Commonwealth Court of Pennsylvania
Jul 18, 1979
44 Pa. Commw. 312 (Pa. Cmmw. Ct. 1979)

Summary

holding that incident predating termination by 25 days could not form basis of willful misconduct

Summary of this case from Scrip v. Unemployment Comp. Bd. of Review

Opinion

Argued March 8, 1979

July 18, 1979.

Unemployment compensation — Scope of appellate review — Error of law — Findings of fact — Substantial evidence — Wilful misconduct — Unemployment Compensation Law, Act 1936, December 5, P.L. (1937) 2897 — Burden of proof — Absences — Warnings — Relevance — Remote incident — Occasional tardiness.

1. In an unemployment compensation case review by the Commonwealth Court of Pennsylvania is limited to questions of law, and findings of the Unemployment Compensation Board of Review will not be disturbed when supported by substantial evidence. [314]

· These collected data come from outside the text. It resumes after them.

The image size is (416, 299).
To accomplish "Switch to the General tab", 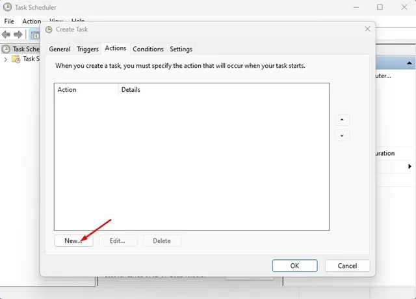I will tap(60, 49).
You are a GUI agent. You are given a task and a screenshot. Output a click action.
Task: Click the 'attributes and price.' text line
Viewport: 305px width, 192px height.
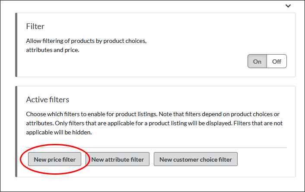click(53, 50)
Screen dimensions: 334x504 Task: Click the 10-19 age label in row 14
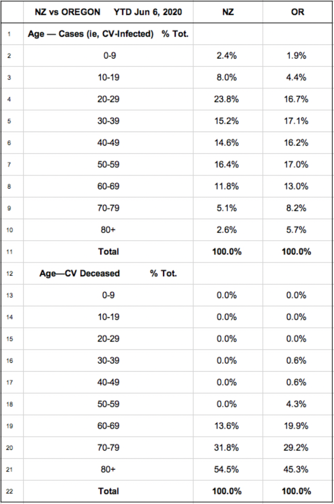[108, 317]
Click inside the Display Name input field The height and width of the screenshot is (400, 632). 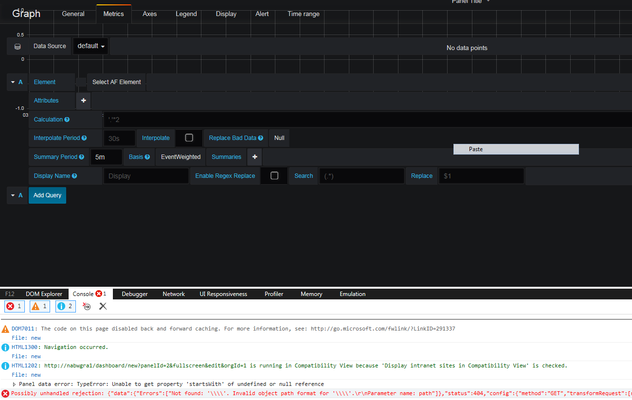pyautogui.click(x=145, y=175)
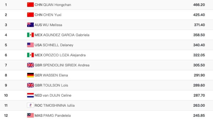Screen dimensions: 213x120
Task: Click the name SCHNELL Delaney
Action: pyautogui.click(x=58, y=45)
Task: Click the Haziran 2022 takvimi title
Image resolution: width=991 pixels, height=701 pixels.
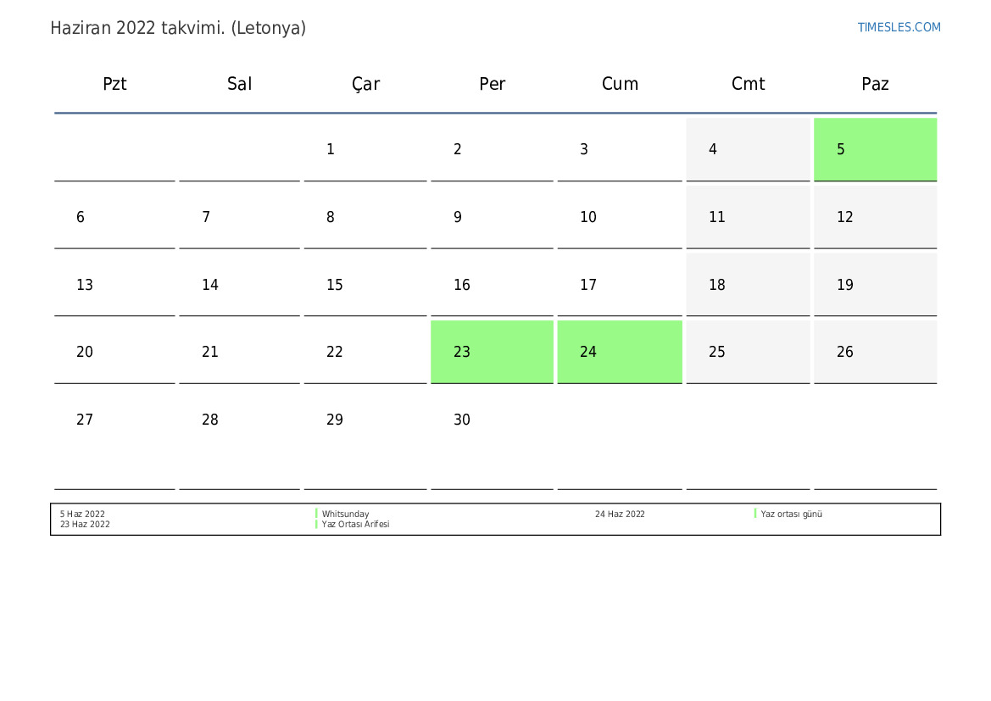Action: (178, 28)
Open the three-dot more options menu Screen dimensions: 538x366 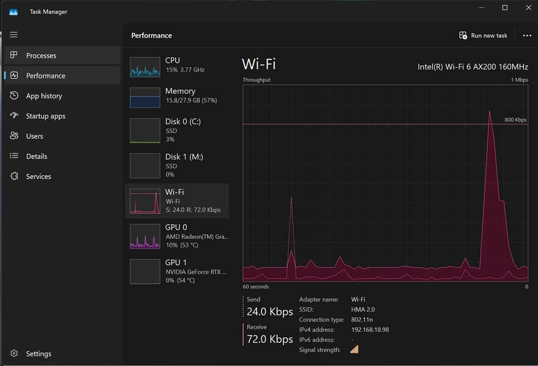527,35
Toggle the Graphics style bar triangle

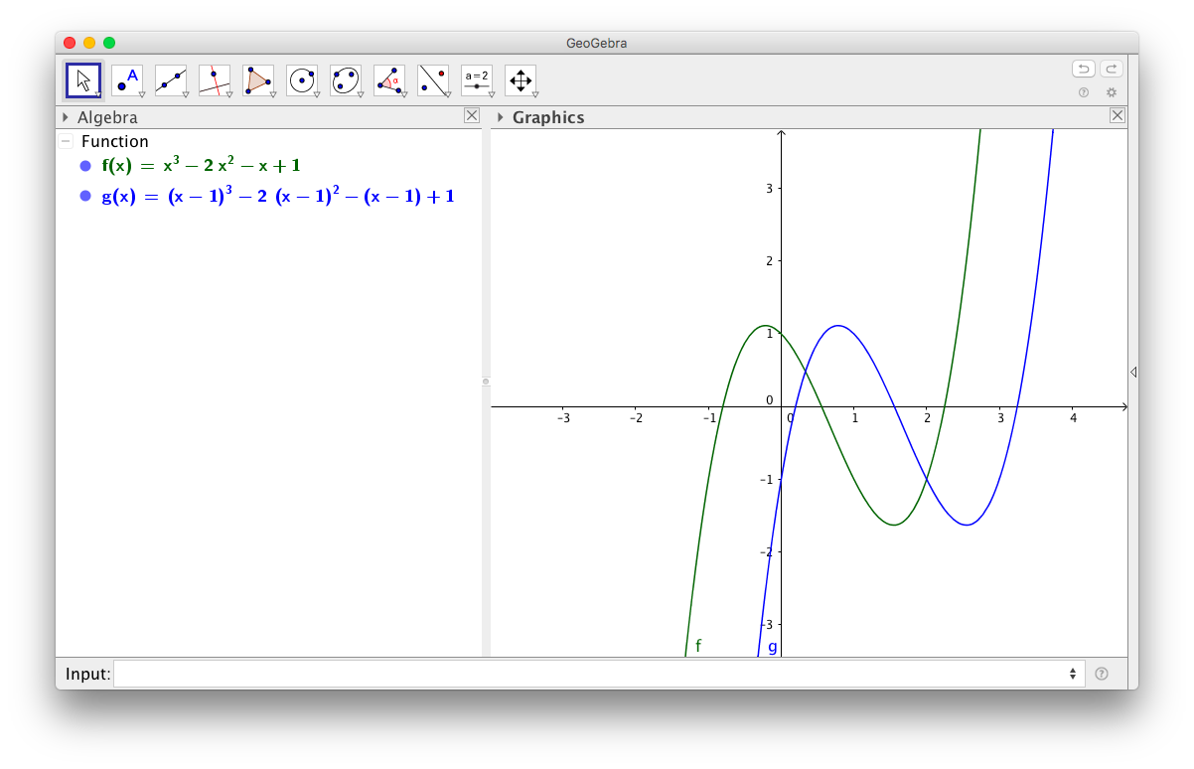(501, 117)
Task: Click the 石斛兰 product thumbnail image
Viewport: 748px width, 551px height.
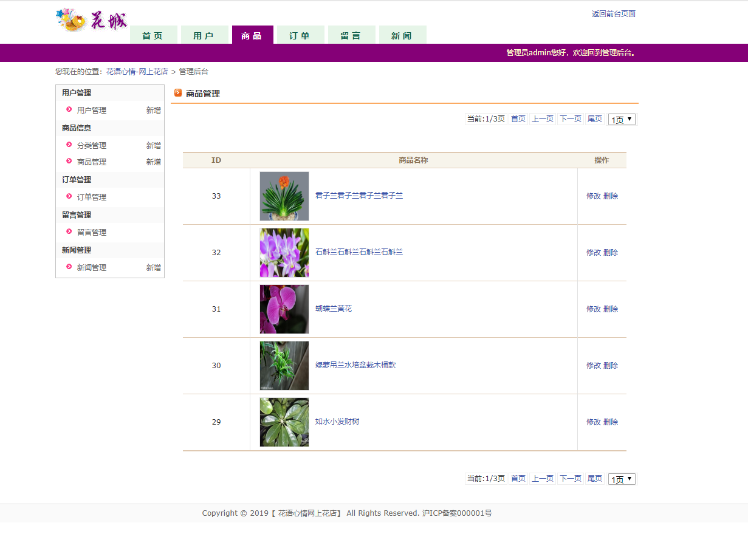Action: click(284, 252)
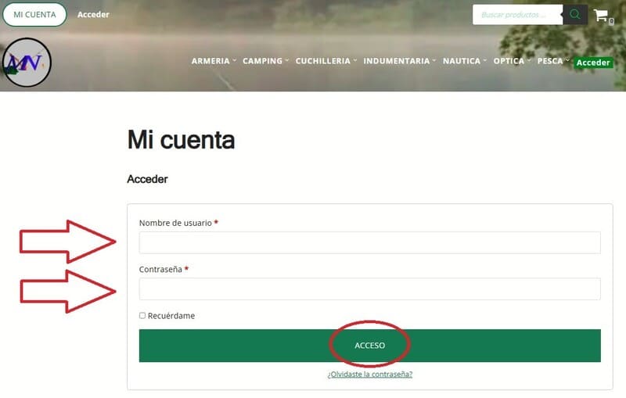Viewport: 626px width, 398px height.
Task: Focus the Nombre de usuario field
Action: coord(369,242)
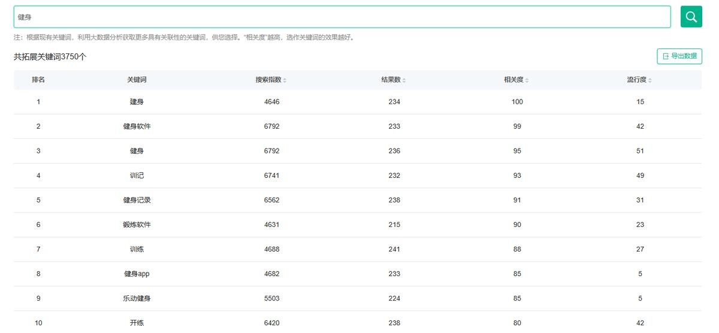Image resolution: width=719 pixels, height=333 pixels.
Task: Select the 关键词 column header
Action: click(137, 80)
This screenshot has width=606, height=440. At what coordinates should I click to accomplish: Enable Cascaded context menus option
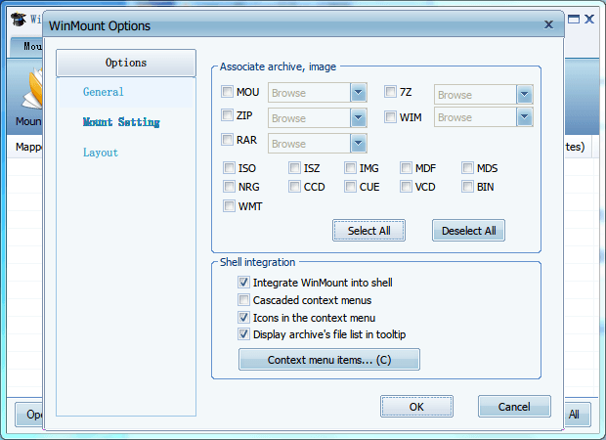244,300
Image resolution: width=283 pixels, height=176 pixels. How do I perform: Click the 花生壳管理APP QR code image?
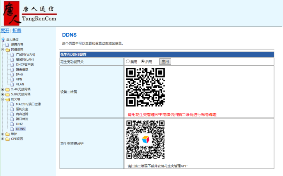pyautogui.click(x=145, y=140)
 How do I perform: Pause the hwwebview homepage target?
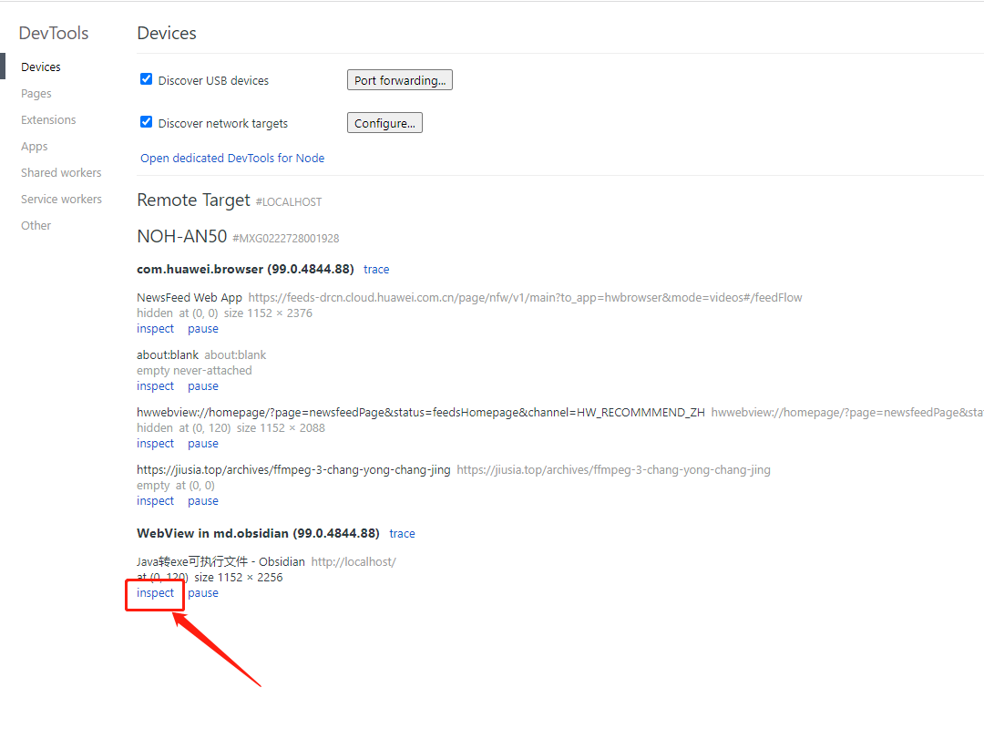click(x=203, y=444)
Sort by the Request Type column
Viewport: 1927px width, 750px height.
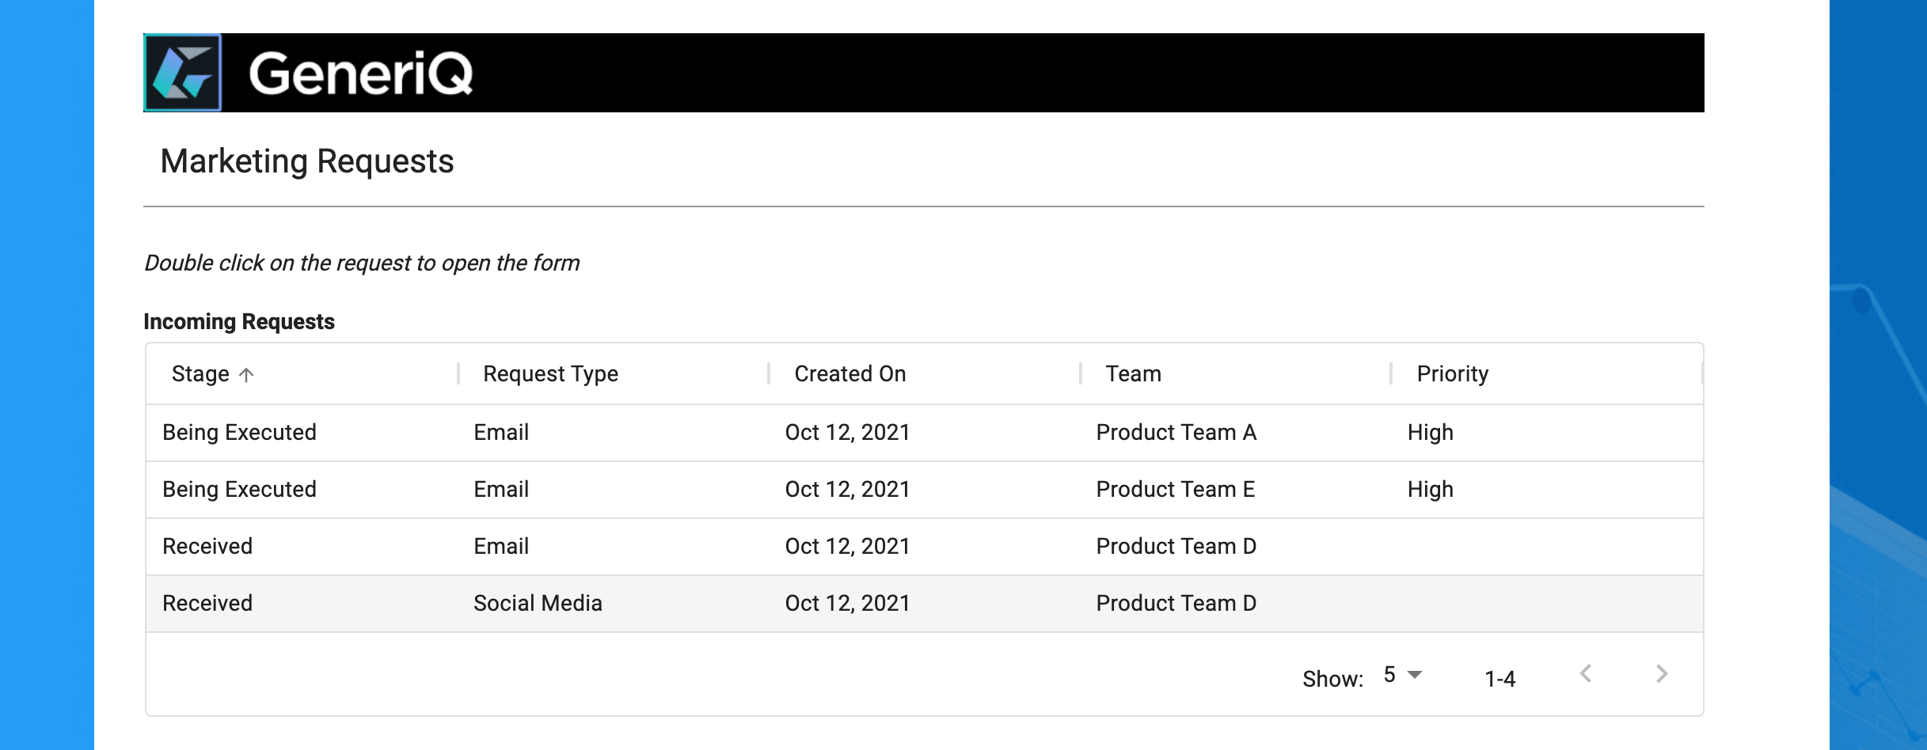coord(551,374)
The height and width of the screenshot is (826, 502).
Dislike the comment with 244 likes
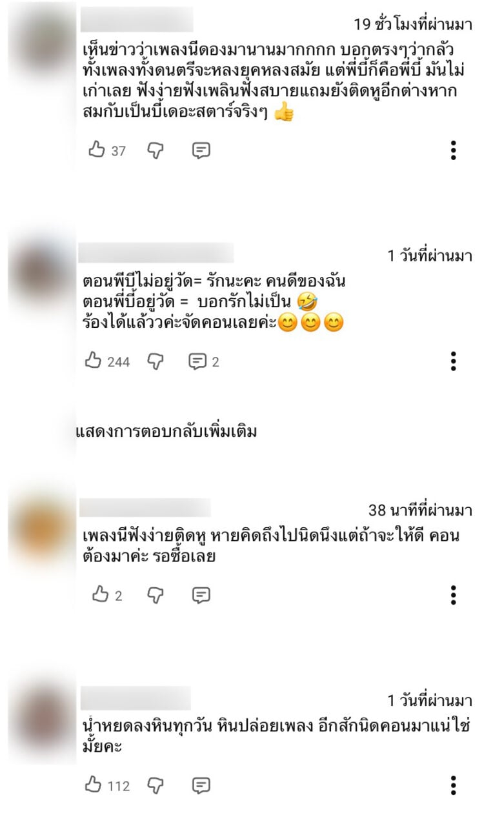point(155,361)
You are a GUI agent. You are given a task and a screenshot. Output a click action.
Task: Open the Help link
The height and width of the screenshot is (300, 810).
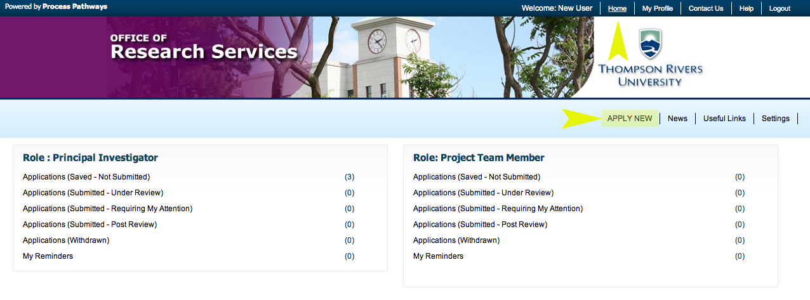[747, 8]
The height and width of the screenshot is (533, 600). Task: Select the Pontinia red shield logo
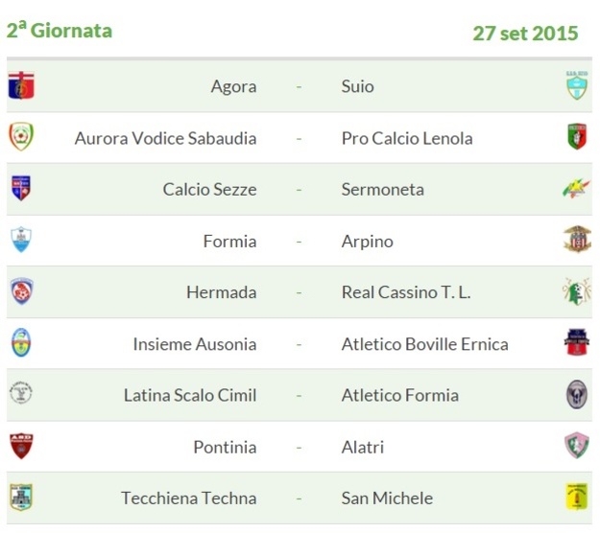coord(21,446)
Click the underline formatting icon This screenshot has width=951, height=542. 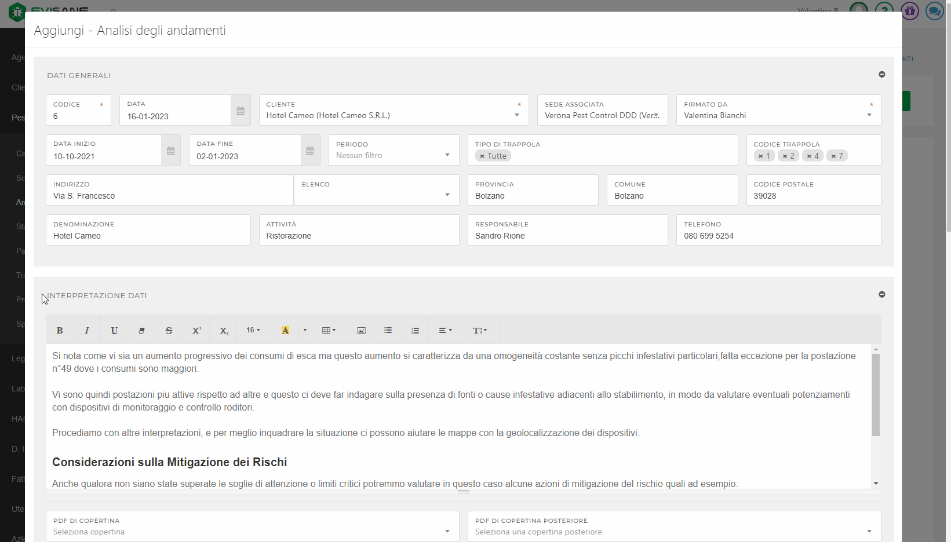(114, 331)
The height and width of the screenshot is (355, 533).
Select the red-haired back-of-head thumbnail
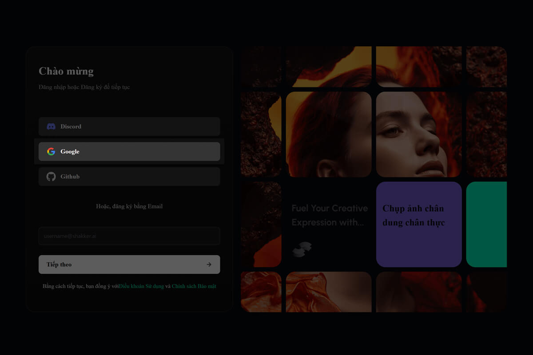329,134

2. An employe is ineligible for benefits under the Unemployment Compensation Law, Act 1936, December 5, P.L. (1937) 2897, if the employer proves that he was discharged for transgressions constituting wilful misconduct, but a showing of mere dissatisfaction with the employe's performance is insufficient to establish wilful misconduct. [314]

3. Evidence that an employe was absent frequently without excuse and was warned of the consequences of such conduct is not relevant in an unemployment compensation proceeding wherein it is asserted that the employe was discharged for wilful misconduct in sleeping on the job and in arriving late for work. [314-15]

4. Sleeping on the job can constitute wilful misconduct precluding the receipt of unemployment compensation benefits by an employe discharged as a result of such conduct, but an employe discharged for one incident of sleeping on the job after working a double shift for his employer is not ineligible to receive benefits. [315-16]

5. An incident occurring twenty-five days prior to the discharge of an employe cannot without some explanation for the delay be considered of sufficient import as to constitute wilful misconduct precluding the receipt of unemployment compensation benefits by the employe. [316-17]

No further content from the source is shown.